And up and down among the heather beds,
And up and down between the sheaves we sped,
Doubling and winding; for a long ravine
Ran up into the land and cut us off,
Pushing out slippery ledges for the birds.
And rent with many a crevice, where the wind
Had laid up drifts of empty eggshells, swept
From the bare berths of gulls and guillemots.
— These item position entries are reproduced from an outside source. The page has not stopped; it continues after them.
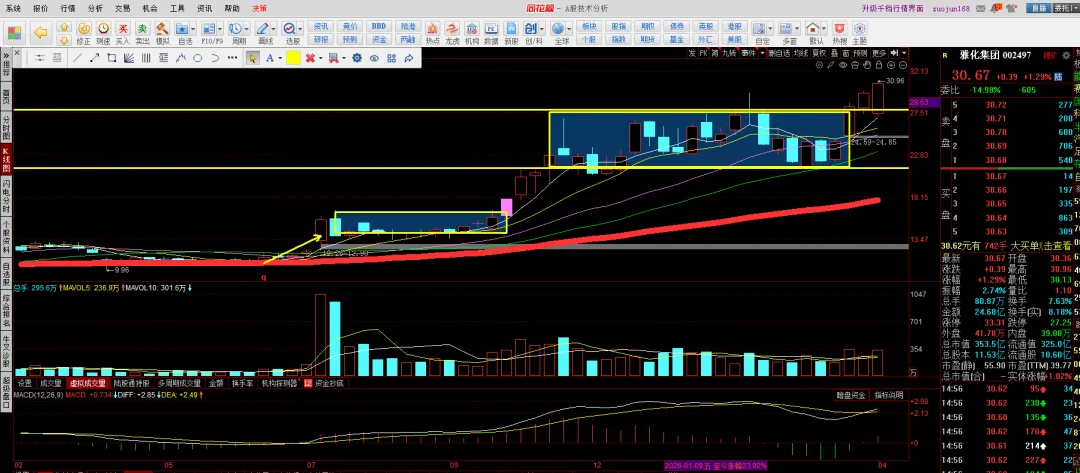Toggle drawing visibility eye in drawing toolbar

(x=375, y=58)
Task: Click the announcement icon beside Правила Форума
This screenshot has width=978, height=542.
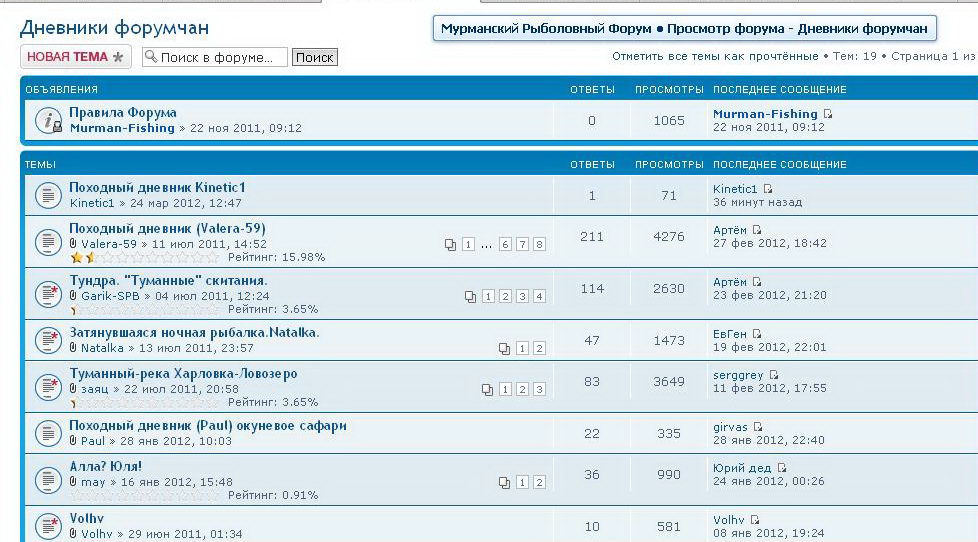Action: pyautogui.click(x=49, y=120)
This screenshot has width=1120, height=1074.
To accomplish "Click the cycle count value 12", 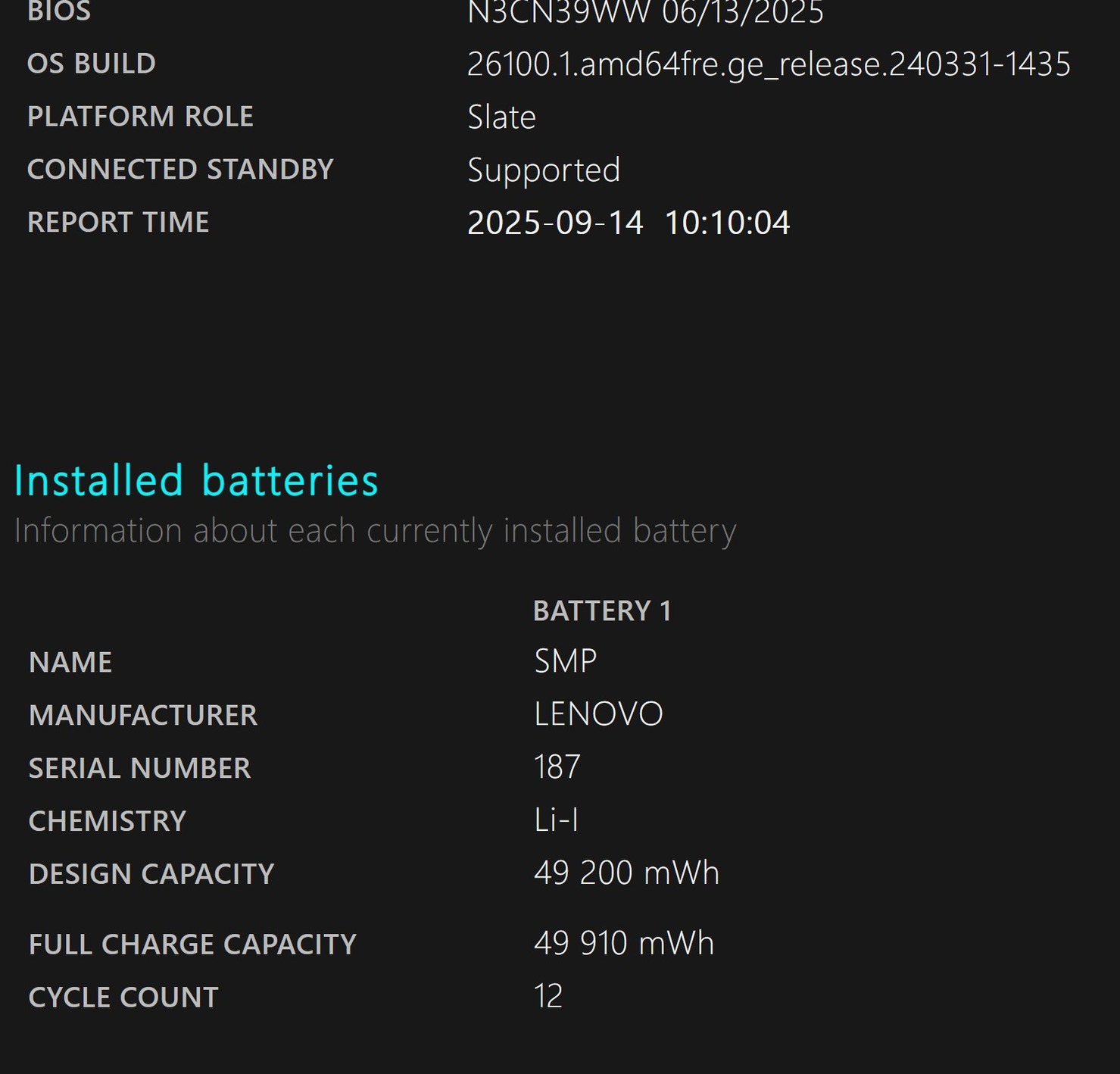I will (x=548, y=997).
So as it chanced we lighted on a path
That led into a nutwood; and our talk
Was louder than beseemed, if we had known,
With argument and laughter; for the path,
As we sped onward, took a sudden turn
Abrupt, and we came out on churchyard grass,
And close upon a porch, and face to face
With those within, and with the thirty graves.
We heard the voice of one who preached within,
And stopped. "Come on," my brother whispered me;
"It were more decent that we enter now;
Come on! we'll hear this rare old demigod:
I like strong men and large; I like gray heads,
And grand gruff voices, hoarse though this may be
With shouting in the storm."
It was not hoarse,
The voice that preached to those few fishermen
And women, nursing mothers with the babes
Hushed on their breasts; and yet it held them not:
Their drowsy eyes were drawn to look at us,
Till, having leaned our rods against the wall,
And left the dogs at watch, we entered, sat,
And were apprised that, though he saw us not,
The parson knew that he had lost the eyes
And ears of those before him, for he made
A pause--a long dead pause, and dropped his arms,
And stood awaiting, till I felt the red
Mount to my brow.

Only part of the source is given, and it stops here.